As Nações Unidas estão a estudar diferentes cenários para manter uma presença no Líbano após a saída da Força Interina da ONU no Líbano (FINUL), cujo mandato termina em dezembro de 2026. A informação foi avançada pelo responsável das operações de manutenção de paz da ONU, Jean-Pierre Lacroix, em conferência de imprensa em Genebra.
Segundo o responsável, o Conselho de Segurança pediu formalmente a elaboração de opções para uma eventual missão pós-FINUL, de forma a evitar um vazio de segurança nas zonas fronteiriças entre o Líbano e Israel.
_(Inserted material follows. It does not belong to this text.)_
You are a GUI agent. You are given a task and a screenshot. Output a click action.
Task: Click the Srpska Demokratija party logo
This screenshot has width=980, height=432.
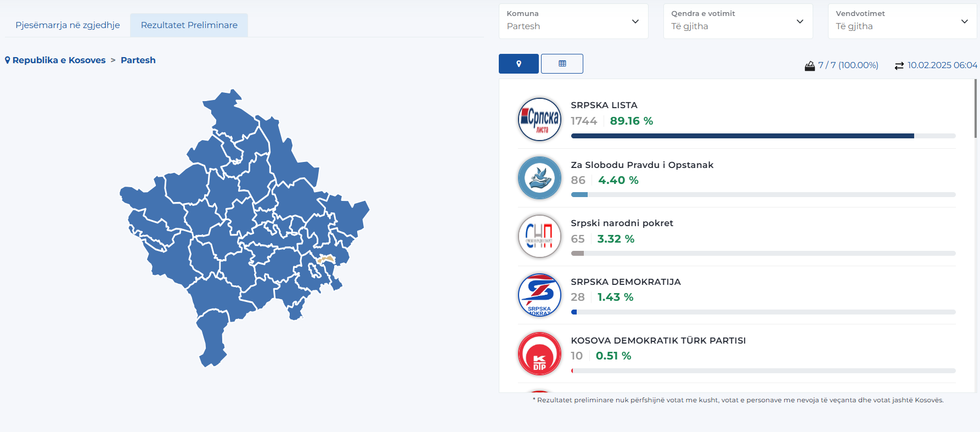[x=539, y=296]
As recomendações deverão ser apresentadas até junho de 2026.
A FINUL está presente no Líbano desde 1978 e tem atualmente cerca de 7.500 militares de 47 países, desempenhando funções de vigilância e estabilização ao longo da Linha Azul. O seu futuro está agora em discussão, incluindo a possibilidade de uma missão diferente, mais focada em observação, apoio às forças libanesas e ações de desminagem.
As autoridades libanesas manifestaram interesse em manter algum tipo de presença da ONU, embora não necessariamente com o mesmo formato atual. No entanto, a organização alerta para desafios importantes, incluindo limitações da capacidade do exército libanês e a necessidade de cooperação regional para garantir estabilidade duradoura.
A ONU sublinha ainda que qualquer solução sustentável no Líbano terá de passar por um acordo político envolvendo todas as partes, incluindo Israel, e não apenas por meios militares. Ao mesmo tempo, alerta para um ambiente cada vez mais perigoso para os capacetes azuis e para constrangimentos financeiros que já estão a afetar várias missões de paz no terreno.